The answer must consist of each line of the records below that contains the string "will".
··· Task inputs ···
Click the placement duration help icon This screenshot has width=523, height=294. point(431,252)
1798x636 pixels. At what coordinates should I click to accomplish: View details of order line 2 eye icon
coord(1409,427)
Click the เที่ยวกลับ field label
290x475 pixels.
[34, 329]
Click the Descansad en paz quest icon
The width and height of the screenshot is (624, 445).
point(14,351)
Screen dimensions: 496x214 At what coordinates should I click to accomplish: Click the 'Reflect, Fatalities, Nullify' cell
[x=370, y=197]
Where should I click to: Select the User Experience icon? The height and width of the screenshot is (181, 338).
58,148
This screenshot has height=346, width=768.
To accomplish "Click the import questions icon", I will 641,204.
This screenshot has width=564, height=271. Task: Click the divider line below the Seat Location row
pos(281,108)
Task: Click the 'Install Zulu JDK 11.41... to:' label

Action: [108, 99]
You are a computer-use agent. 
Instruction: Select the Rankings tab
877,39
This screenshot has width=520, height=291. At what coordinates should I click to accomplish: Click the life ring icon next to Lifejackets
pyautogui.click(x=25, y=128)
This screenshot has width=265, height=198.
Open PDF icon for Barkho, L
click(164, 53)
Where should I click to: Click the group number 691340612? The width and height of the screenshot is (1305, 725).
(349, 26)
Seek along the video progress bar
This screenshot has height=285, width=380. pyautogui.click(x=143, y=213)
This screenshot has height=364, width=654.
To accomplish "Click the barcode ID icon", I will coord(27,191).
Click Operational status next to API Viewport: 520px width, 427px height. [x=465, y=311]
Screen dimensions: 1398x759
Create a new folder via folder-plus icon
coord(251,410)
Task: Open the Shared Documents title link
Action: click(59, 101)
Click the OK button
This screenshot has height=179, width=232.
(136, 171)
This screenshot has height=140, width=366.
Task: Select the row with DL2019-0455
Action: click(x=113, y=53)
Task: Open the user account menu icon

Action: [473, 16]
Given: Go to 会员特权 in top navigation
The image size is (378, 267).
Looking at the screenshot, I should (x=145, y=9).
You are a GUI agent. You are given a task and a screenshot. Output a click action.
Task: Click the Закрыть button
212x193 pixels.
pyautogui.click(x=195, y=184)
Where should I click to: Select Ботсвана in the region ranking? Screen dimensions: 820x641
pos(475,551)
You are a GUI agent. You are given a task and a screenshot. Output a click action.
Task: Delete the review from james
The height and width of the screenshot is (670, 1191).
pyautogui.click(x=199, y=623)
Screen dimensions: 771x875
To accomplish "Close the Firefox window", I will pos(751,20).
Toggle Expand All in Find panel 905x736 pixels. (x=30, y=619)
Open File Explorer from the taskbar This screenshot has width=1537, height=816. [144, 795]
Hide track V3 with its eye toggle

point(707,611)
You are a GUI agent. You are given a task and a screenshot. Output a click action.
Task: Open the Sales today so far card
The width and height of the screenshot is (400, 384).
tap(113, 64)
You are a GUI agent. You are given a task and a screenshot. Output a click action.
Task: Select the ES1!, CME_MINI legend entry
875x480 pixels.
···
• Result:
To accomplish "Click the import questions icon", I will 641,204.
To accomplish "Click the barcode ID icon", I will coord(27,191).
To accomplish "Close the Firefox window", I will pos(751,20).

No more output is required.